Now, in hindsight… as I type this out.. I can honestly tell myself that I was not in pain. My body could have continued to run. It was not hurt. I was simply out of energy. I lost my WILL. I lost my ganas in that tunnel. I stopped. I gave up.

Penny passed me. Cat passed me. I gave up on myself and I had no good reason to do so.

I could feel the blisters forming on both my feet but even then, the pain of the blisters weren’t enough to stop me. It was me… my core self that stopped me. I allowed my negative self to defeat all my hard work.

I knew Karen was ahead of me because she’s super fast and was ahead of me in line up.
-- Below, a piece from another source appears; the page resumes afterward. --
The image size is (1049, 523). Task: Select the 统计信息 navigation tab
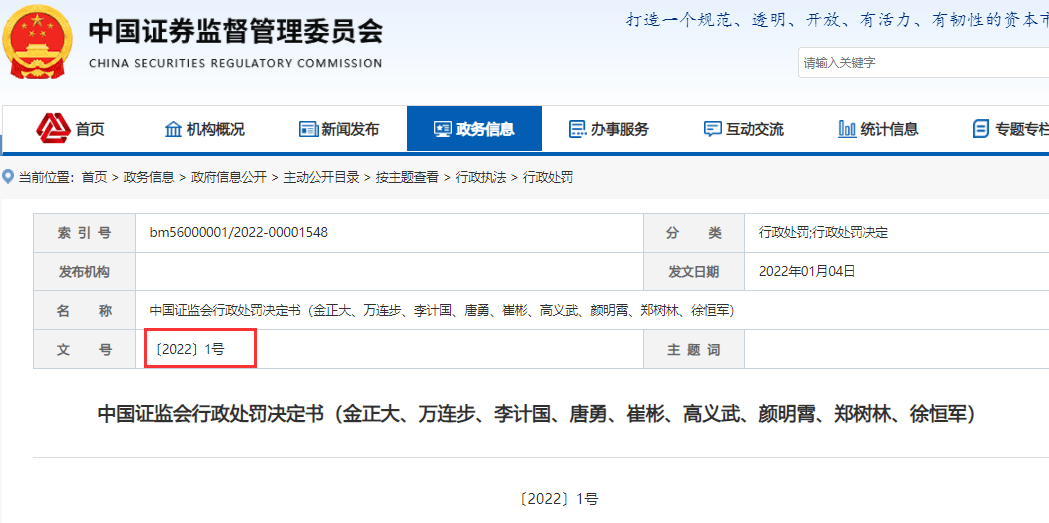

I knew Laura had passed me in the swim and was the only one that had passed me. No one in my age group passed me on the bike. I was in third place up to this point and I gave up. How could I do this to myself?

This is what I need to conquer quickly before CapTex. I need to find out why I let myself down and never allow that to happen again.

It was at the water stop that I gathered my senses again but by then it was too late. I grabbed two paper cups. I drank one and poured the other over me. BOOM! There! That’s what I needed. A wake up call!!!

In the anger of my self defeat, my feet challenged my head and heart and took matters into their own toes.  They led the way and never stopped after that moment. Once I passed under the bridge and heard the crowd, my feet would NOT allow me to stop no matter what. In fact, they went faster and faster and faster. I turned the last corner and hear Vero yell out one last time “Go Myssie Go!!!” and soon after that the crowd ensued with deafening cheers. You have nooooo idea how much I needed this and it pumped me up just the way I needed it. I finished but knew I had let myself and my training down.

Coach W came over and put her arms around me and asked “How’d you do?”

“I did well. I felt strong in my swim and in my bike but I’m disappointed in my run.” Without any elaboration, the look on her face showed me she understood. My face has a way of showing all my emotion behind it in every wrinkle. She must have known I was beating myself up about it already and she wasn’t going to add fuel to the fire. She gave me a hug.

It was right about then that Alex, my triathlon buddy all this last year had come over to me with the most enormous glow of pride on her face. She reflected on how just a year ago she and I had finished OUR first triathlon (Stanley’s Tri) and this entire group around us that had been cheering us on then had today successfully finished their first triathlon. The both of us stood there with huge smiles on our faces and so proud of the newbie triathletes we inspired.

Some didn’t know how to swim. Some hadn’t ever ridden a bike. But NOTHING stopped them. Not even their fear. 10 weeks later… they are now TRIATHLETES!!!

And then I stood there as the awards were handed out and I knew I missed out on the closest opportunity I had to finally podium… and looked at my teammates of new triathletes and it hit me… courage. They all had courage.

Somewhere along the way… I lost my courage. I must find it.

Tuesday is Momma’s death anniversary. Friday is Donny’s. If any time was the right time to find courage to continue… it’s now and for them.

I was asked a good question yesterday.

“Do you want to do this for cancer and just finish or do you want to do better?”

My response is: Why should it be one or the other? Why can’t I aspire to do both? Do this for cancer AND do better!!!